#### Extract
MAPC participants will receive a phone call every other month from the project coordinator to document that their contact information is up to date, to remind them that they are in the study and to tell them that the study is continuing. Survey data and hair samples will be gathered from them at baseline and 12 months
Centro Savila
Albuquerque, New Mexico, United States
One Hope Centro De Vida Health Center
Albuquerque, New Mexico, United States
Change in Depression
Comparison of intervention and control participants of their change in depression scores between baseline and 12 months as measured by the summed scores of the 20-item Center for Epidemiologic Studies Depression Scale (CES-D). Summed scores range from 0 to 100 with higher scores indicating higher levels of depression. Changes will be measured as 12 months - Baseline, so negative change scores indicate decreased depression.

#### Exercises to complete
1 > According to the study description, how often does the project coordinator call MAPC participants?
2 > Please say whether each statement agrees with the study description, answering yes or no and quoting the deciding words.
(a) Hair samples are gathered from MAPC participants at baseline and 12 months.
(b) The depression scale used has 20 items.
(c) A positive change score indicates decreased depression.
The items that come next are separate material and are not connected to the study description.

#### Records shown
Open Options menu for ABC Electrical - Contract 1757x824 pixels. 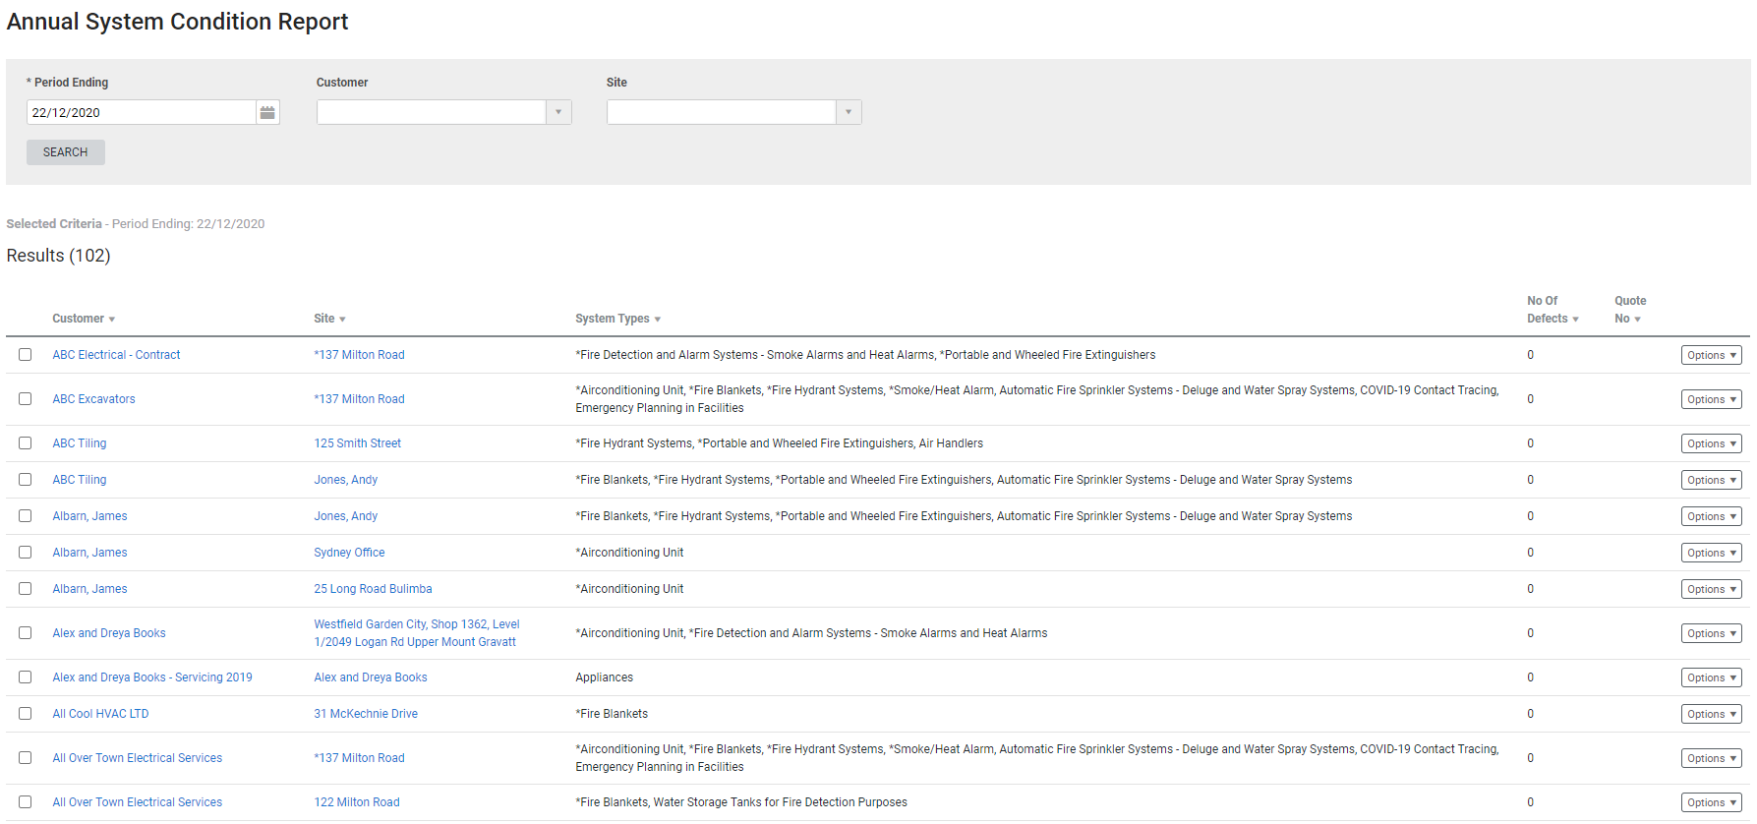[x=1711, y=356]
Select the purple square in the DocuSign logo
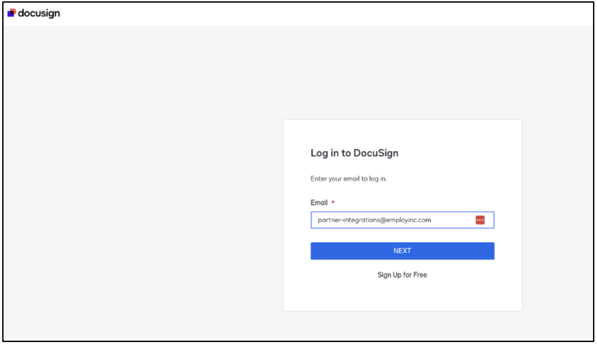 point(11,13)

...

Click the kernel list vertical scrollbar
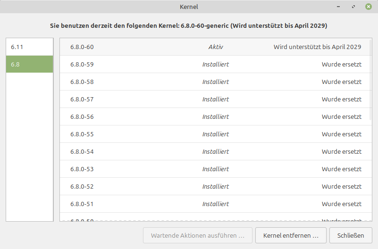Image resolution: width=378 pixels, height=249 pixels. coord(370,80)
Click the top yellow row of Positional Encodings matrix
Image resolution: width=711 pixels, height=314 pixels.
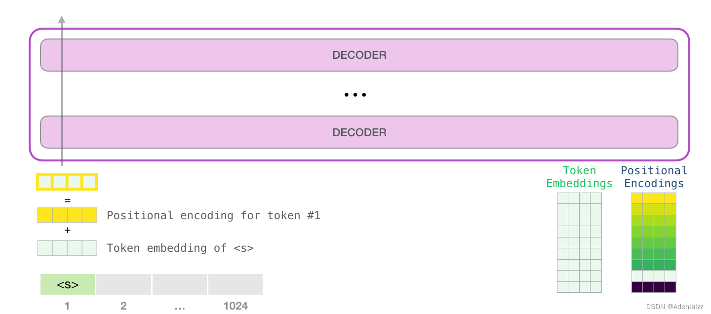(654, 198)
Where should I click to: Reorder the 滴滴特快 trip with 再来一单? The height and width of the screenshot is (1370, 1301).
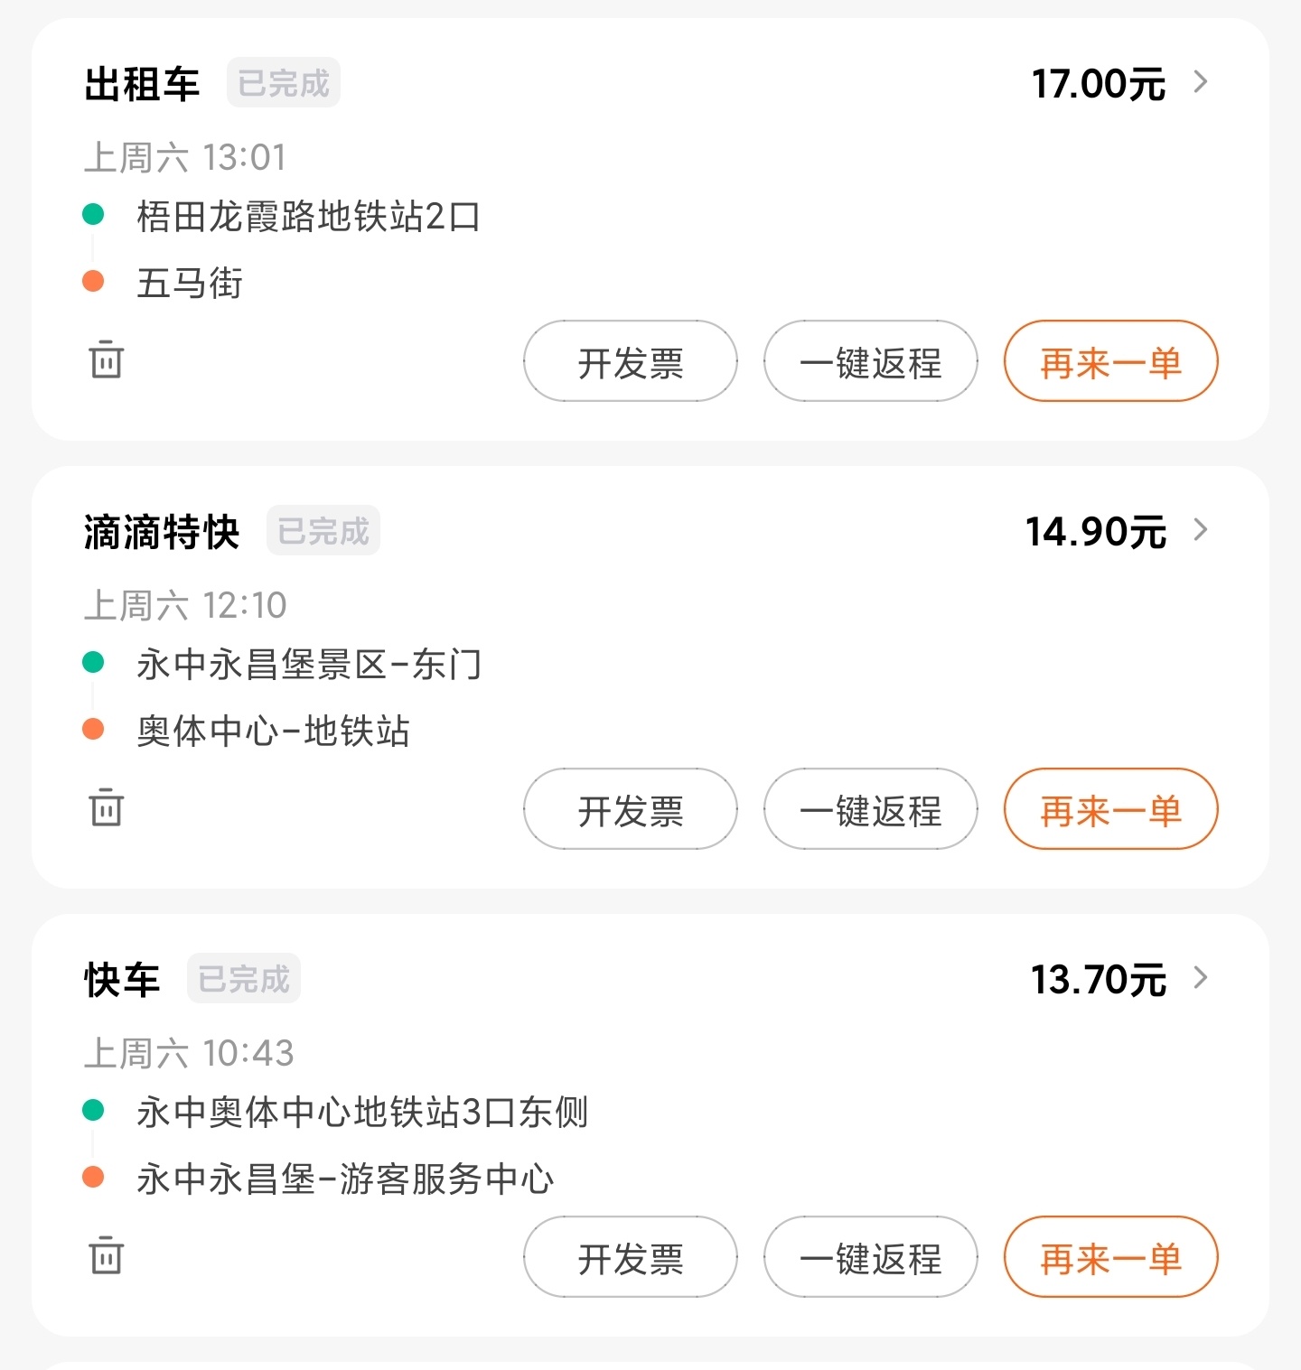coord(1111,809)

#### Numbered answers
1 > Every other month.

2 >
(a) Yes: "Survey data and hair samples will be gathered from them at baseline and 12 months"
(b) Yes: "the 20-item Center for Epidemiologic Studies Depression Scale (CES-D)"
(c) No: "negative change scores indicate decreased depression"